Learning the first song was hard. Listening and singing along to a song is not the same as singing the song alone. Then singing in front of other people was another element that made me nervous and forget portions, I learned this the hard way. There is a growing period in learning our traditions, just like there is a growing period in recovery. We don’t start off knowing the 12 steps, if that’s your pathway to recovery, nor do we come to ceremonies knowing all the protocols and language. But then the question is how bad do you want it? I knew for me and my recovery journey that I would need to learn some of the ceremonies and wanted so badly to learn the songs I heard during them. My heart and spirit knew what I needed to do but would my mind and insecurities get in the way?

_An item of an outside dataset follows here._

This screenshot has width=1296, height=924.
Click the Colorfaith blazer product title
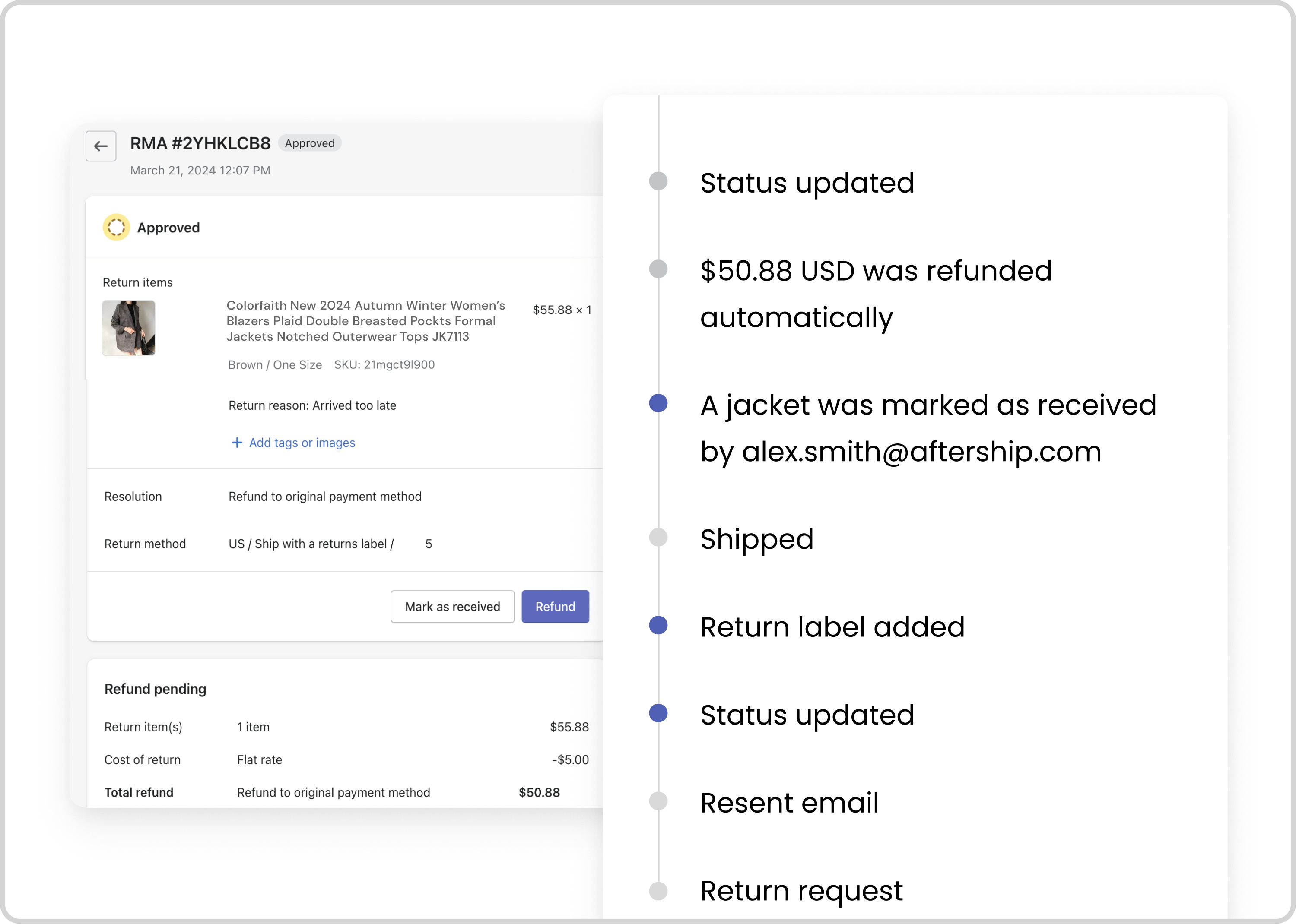(365, 321)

Thankfully, I met a few spiritual mentors while I was in early recovery who happened to be in recovery from substance use as well. Our elders are so happy to pass on knowledge and wisdom from the generations before. Once word got out that I was in recovery and starting my spiritual journey the tribe began to support and root for those of us in recovery. Our ancestors and elders are waiting for us to soak this knowledge up, yes it may come at a cost of time, dedication and insecurities but the person sitting here today is grateful I took that leap of faith. Sure I got yelled at by elders for doing things wrong, embarrassed myself in front of our knowledge keepers, but I kept showing up to the next sweat, the next drum ceremony, the next naming ceremony, the next funeral. I practice the traditions my ancestors died to protect and practice, it is my duty to honor their sacrifice everytime I offer up a prayer, or teach my son some of the prayer songs and protocols of ceremonies we attend together. My greatest joy as a father is watching my oldest son help out at these ceremonies and I would imagine it is something similar when our elders see us doing the same thing.

It’s in our blood to do these things, our DNA recognizes it. Our ancestors fought to keep these things alive so we can practice them today and things align when we choose to walk this path. A’ho Mi’iw.